Exercises to complete —
- 1) In the sermon passage, what does Mary tell the servants?
- 2) For each statement, decide whether the sermon passage supports it. Answer yes or no, and quote the words of the passage that decide it. (a) Mary raises an eyebrow at Jesus' tone. (b) The passage describes two kinds of time at work in the gospel. (c) The third day is the day on which Jesus was raised from the dead.
- 3) Reproduce the sermon passage from the words "Could it be" up to and including the words "gospel..., Jesus' resurrection?".

Quoted passage —
.....

Unfortunately, far too many of us today know quite well what it's like when the blessings within a marriage run dry before the fulfillment of the marriage.  It's a tragedy!

To make matters worse, Jesus’ mother doesn’t seem to have much of a sense of timing either. At least that’s what Jesus seems to think. “They have no wine,” she says to her son. She expected her son to do something about it.  But Jesus seems to think this is another instance of bad timing: “Woman, what concern is that to you or me? My hour – my time – has not yet come.”  But Mary knows better. Rather than raise an eyebrow at his tone or offer a counterpoint to his assertion, she turns to the servants and tells them simply and clearly, “Do whatever he tells you.” Now it could be that, like a good Jewish mother, Mary knew her son would come around. Protest he might, but eventually he’ll listen to his mother.  Or it could be that she understood the necessity for good timing a little better than he thought.  Mary recognized that whenever her son was on the scene, time itself was no longer ordinary.  For, with God, timing is always perfect.

Well, you know the rest of the story.

Timing is everything!
In fact, there are two kinds of time at work in this gospel. One is the kind of time with which we count and track the everyday events of our lives. It is the time that is measured in minutes and seconds, hours and days. It is the time we spend standing in lines, or clocking in at work, or waiting at the stoplight. It is mundane, ordinary time and it beats on relentlessly without any care of how well we make us of it.

But there is another kind of time at play, as well.  It is a kind of God's time, where the usual cadence of things that are predictable fade away and the experience of the moment transcends the ticking of the mundane clock of our lives.  This is God’s time, and it breaks forth through the ordinary clock and pace of things in unexpected times and places and allows us to catch a glimpse of the divine. So when Jesus speaks of his “hour” he isn’t speaking of a time and date on his calendar, he’s talking about the time when God will reveal his glory through his cross, resurrection, and ascension, the time when God will be accessible to all, once and for all.

That time, that hour, Jesus says, has not yet come.

Or has it?
Why do you think the apostle John goes to the effort of beginning this story about a wedding with the words, On the third day..."?
Could it be that the gospel writer is giving us a clue right up front, grabbing our attention, that this story isn't really about wine and a wedding, but about something more deeply interwoven with the gospel..., Jesus' resurrection?
Mary seems to think so.
And so do I.
The third day is the day in which Jesus was raised from the dead!

.....

Information provided —
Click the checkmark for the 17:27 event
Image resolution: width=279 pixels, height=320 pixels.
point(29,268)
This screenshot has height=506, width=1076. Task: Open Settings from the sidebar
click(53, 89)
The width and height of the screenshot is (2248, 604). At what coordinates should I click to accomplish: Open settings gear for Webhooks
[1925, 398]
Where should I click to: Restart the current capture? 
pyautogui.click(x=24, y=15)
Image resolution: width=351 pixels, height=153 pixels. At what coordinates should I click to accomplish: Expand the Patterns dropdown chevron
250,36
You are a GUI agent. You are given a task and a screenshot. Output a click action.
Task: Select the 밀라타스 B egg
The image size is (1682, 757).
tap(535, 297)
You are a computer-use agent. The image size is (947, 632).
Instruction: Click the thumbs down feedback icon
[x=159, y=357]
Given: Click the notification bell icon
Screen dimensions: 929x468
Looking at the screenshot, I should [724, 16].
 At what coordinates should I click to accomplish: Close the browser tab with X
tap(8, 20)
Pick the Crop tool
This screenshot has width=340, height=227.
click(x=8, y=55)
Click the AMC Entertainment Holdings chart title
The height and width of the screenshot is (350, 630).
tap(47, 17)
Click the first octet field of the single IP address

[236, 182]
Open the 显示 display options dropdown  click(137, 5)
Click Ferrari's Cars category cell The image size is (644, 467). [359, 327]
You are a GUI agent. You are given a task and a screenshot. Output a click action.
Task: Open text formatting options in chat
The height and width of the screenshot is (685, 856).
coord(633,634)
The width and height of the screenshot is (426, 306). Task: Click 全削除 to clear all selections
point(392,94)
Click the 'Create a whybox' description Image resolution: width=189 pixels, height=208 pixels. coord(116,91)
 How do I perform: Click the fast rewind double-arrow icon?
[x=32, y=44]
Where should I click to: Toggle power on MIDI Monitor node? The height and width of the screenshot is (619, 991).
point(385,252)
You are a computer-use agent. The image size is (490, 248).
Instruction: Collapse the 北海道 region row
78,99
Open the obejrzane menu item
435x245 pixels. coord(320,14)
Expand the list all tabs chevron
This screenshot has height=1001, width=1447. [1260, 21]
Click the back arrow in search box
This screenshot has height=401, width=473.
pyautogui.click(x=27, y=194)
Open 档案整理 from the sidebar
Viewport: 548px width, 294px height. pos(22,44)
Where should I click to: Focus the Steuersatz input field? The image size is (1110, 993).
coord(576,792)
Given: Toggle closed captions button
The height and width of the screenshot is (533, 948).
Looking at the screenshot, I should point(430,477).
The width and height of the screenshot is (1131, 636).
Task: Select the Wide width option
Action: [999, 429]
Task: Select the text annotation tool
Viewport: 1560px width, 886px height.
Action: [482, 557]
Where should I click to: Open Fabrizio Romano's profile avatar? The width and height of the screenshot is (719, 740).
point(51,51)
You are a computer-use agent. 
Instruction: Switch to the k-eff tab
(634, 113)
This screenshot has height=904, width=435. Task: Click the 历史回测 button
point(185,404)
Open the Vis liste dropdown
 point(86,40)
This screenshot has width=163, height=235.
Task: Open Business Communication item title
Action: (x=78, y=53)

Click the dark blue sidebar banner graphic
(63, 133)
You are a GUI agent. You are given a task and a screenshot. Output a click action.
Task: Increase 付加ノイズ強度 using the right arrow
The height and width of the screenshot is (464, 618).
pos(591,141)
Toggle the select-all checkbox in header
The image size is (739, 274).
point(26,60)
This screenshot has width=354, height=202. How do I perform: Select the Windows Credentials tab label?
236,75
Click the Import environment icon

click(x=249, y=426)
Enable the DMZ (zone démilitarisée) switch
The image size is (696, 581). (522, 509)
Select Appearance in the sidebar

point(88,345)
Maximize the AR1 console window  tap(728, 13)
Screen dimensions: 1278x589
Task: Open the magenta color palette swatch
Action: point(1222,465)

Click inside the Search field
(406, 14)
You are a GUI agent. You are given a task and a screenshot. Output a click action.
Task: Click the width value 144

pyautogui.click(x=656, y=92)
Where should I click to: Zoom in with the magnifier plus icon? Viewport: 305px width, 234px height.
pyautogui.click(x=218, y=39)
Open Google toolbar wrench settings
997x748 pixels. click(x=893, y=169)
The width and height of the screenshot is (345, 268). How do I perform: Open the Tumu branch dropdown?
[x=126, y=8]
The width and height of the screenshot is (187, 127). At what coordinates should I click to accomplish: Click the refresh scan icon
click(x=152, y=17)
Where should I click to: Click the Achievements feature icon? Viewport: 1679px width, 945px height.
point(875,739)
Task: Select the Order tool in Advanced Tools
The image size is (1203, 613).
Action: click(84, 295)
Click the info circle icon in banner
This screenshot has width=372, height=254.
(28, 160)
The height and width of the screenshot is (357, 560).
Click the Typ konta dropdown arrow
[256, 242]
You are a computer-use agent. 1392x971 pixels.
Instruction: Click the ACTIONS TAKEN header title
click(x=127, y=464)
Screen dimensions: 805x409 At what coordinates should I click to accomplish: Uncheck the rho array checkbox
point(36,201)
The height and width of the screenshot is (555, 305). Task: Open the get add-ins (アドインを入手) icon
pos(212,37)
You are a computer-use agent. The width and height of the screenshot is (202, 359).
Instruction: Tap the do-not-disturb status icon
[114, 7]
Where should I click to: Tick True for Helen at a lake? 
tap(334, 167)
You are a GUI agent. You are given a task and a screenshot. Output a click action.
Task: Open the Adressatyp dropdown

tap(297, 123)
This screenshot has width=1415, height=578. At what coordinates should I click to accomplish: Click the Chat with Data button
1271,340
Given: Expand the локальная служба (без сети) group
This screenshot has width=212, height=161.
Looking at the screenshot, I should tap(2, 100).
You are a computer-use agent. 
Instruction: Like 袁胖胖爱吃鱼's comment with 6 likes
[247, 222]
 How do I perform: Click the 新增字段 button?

.....

Results of the tasks —
- 1) She tells them, "Do whatever he tells you."

- 2)
(a) No: "Rather than raise an eyebrow at his tone or offer a counterpoint to his assertion, she turns to the servants"
(b) Yes: "there are two kinds of time at work in this gospel"
(c) Yes: "The third day is the day in which Jesus was raised from the dead!"

- 3)
Could it be that the gospel writer is giving us a clue right up front, grabbing our attention, that this story isn't really about wine and a wedding, but about something more deeply interwoven with the gospel..., Jesus' resurrection?